So lets assume you have following code

public class A{
    protected SomeClass member;
    public A(SomeClass member){
        this.member = member;
    }
}  

public class B extends A{
    protected SomeClass member;
    public B(SomeClass member){
        super(member);
    }
    public static void main(String[] args){
        SomeClass sc = new SomeClass();
        B b = new B(sc);
        System.out.println(b.member.toString());
    }
}

If I compile I get honored with a NullPointerException.
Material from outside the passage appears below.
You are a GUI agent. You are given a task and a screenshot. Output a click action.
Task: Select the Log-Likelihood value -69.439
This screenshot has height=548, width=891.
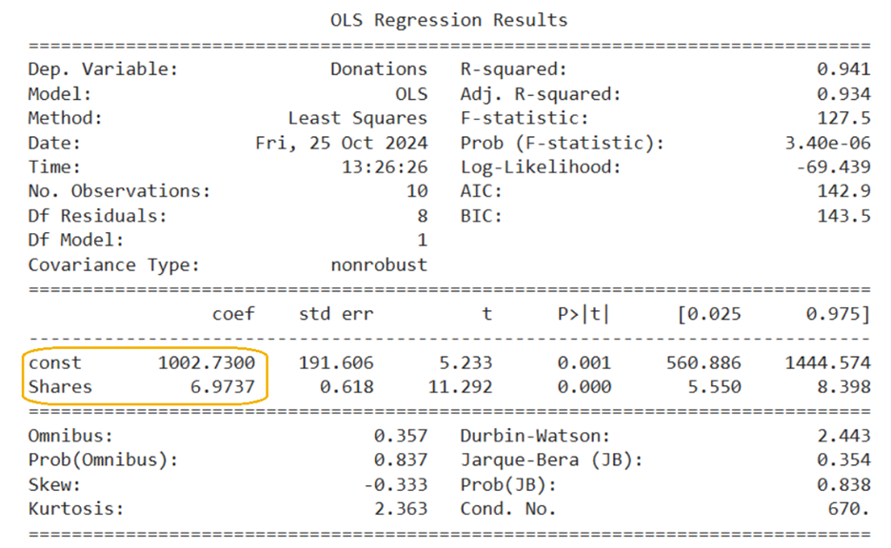(837, 167)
I thought it would be the output of sc.toString();

I change this code to 

public class A{
    protected SomeClass member;
    public A(SomeClass member){
        setMember(member);
    }
    public void setMember(SomeClass sc){
       this.member = sc;
    }

}  

public class B extends A{
    protected SomeClass member;
    public B(SomeClass member){
        super(member);
    }
    public void setMember(SomeClass sc){
       this.member = sc;
    }
    //...main
}

and it get the output as expected…
ok setMember of B Overrides the one from A so I can explain this in this way.
I played around a little bit and removed setMember from B to get Back my NullPointerException. But it compiles again and gives me output if I change A’s Code to

public class A{
    protected SomeClass member;
    public A(SomeClass member){
        setMember(member);
    }
    public void setMember(SomeClass sc){
       member = sc;
    }

}

it seems to me that there are in fact two instances of SomeClass member… but what means shadowing if there are two instances? Is hiding only usefull for the second case?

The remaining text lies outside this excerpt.